Adverse events following the abrupt discontinuation of gabapentin have also been reported. The most frequently reported events were anxiety, insomnia, nausea, pain and sweating.
DRUG ABUSE AND DEPENDENCEThe abuse and dependence potential of gabapentin has not been evaluated in human studies.
OVERDOSAGEA lethal dose of gabapentin was not identified in mice and rats receiving single oral doses as high as 8000 mg/kg. Signs of acute toxicity in animals included ataxia, labored breathing, ptosis, sedation, hypoactivity, or excitation.
Acute oral overdoses of gabapentin up to 49 grams have been reported. In these cases, double vision, slurred speech, drowsiness, lethargy and diarrhea were observed. All patients recovered with supportive care.
Gabapentin can be removed by hemodialysis. Although hemodialysis has not been performed in the few overdose cases reported, it may be indicated by the patient's clinical state or in patients with significant renal impairment.
DOSAGE & ADMINISTRATIONGabapentin tablets USP are given orally with or without food. Patients should be informed that, should they break the scored 600 or 800 mg tablet in order to administer a half-tablet, they should take the unused half-tablet as the next dose. Half-tablets not used within several days of breaking the scored tablet should be discarded.
If gabapentin tablets USP dose is reduced, discontinued or substituted with an alternative medication, this should be done gradually over a minimum of 1 week (a longer period may be needed at the discretion of the prescriber).
In adults with postherpetic neuralgia, gabapentin tablets USP therapy may be initiated as a single 300 mg dose on Day 1, 600 mg/day on Day 2 (divided BID), and 900 mg/day on Day 3 (divided TID). The dose can subsequently be titrated up as needed for pain relief to a daily dose of 1800 mg (divided TID). In clinical studies, efficacy was demonstrated over a range of doses from 1800 mg/day to 3600 mg/day with comparable effects across the dose range.
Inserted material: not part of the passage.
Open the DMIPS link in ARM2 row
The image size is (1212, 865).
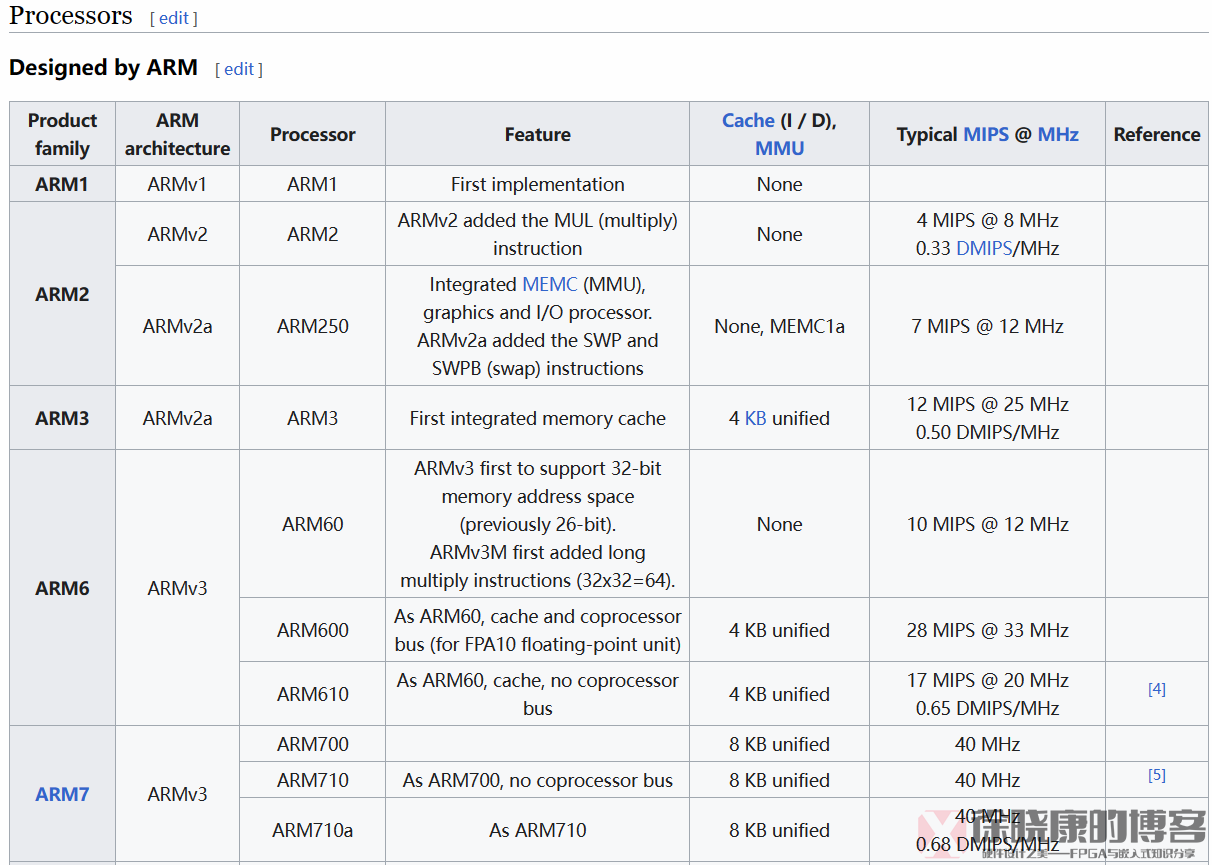coord(984,248)
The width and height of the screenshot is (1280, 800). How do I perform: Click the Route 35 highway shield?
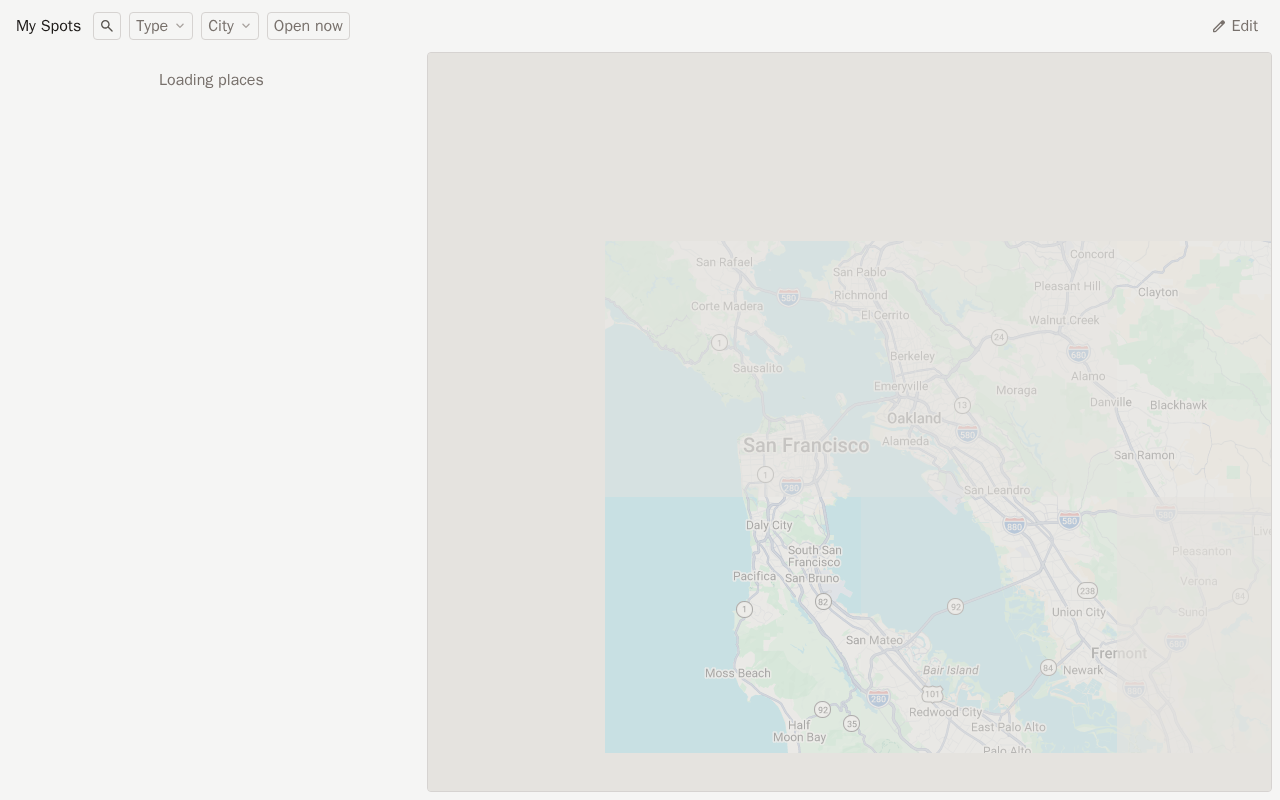851,723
Additional benefit of using doses greater than 1800 mg/day was not demonstrated.
Gabapentin tablets USP are recommended for add-on therapy in patients 3 years of age and older. Effectiveness in pediatric patients below the age of 3 years has not been established.
Patients > 12 Years of Age
The effective dose of gabapentin tablets USP is 900 to 1800 mg/day and given in divided doses (three times a day) using 300 or 400 mg capsules, or 600 or 800 mg tablets. The starting dose is 300 mg three times a day. If necessary, the dose may be increased using 300 or 400 mg capsules, or 600 or 800 mg tablets three times a day up to 1800 mg/day. Dosages up to 2400 mg/day have been well tolerated in long-term clinical studies. Doses of 3600 mg/day have also been administered to a small number of patients for a relatively short duration, and have been well tolerated. The maximum time between doses in the TID schedule should not exceed 12 hours.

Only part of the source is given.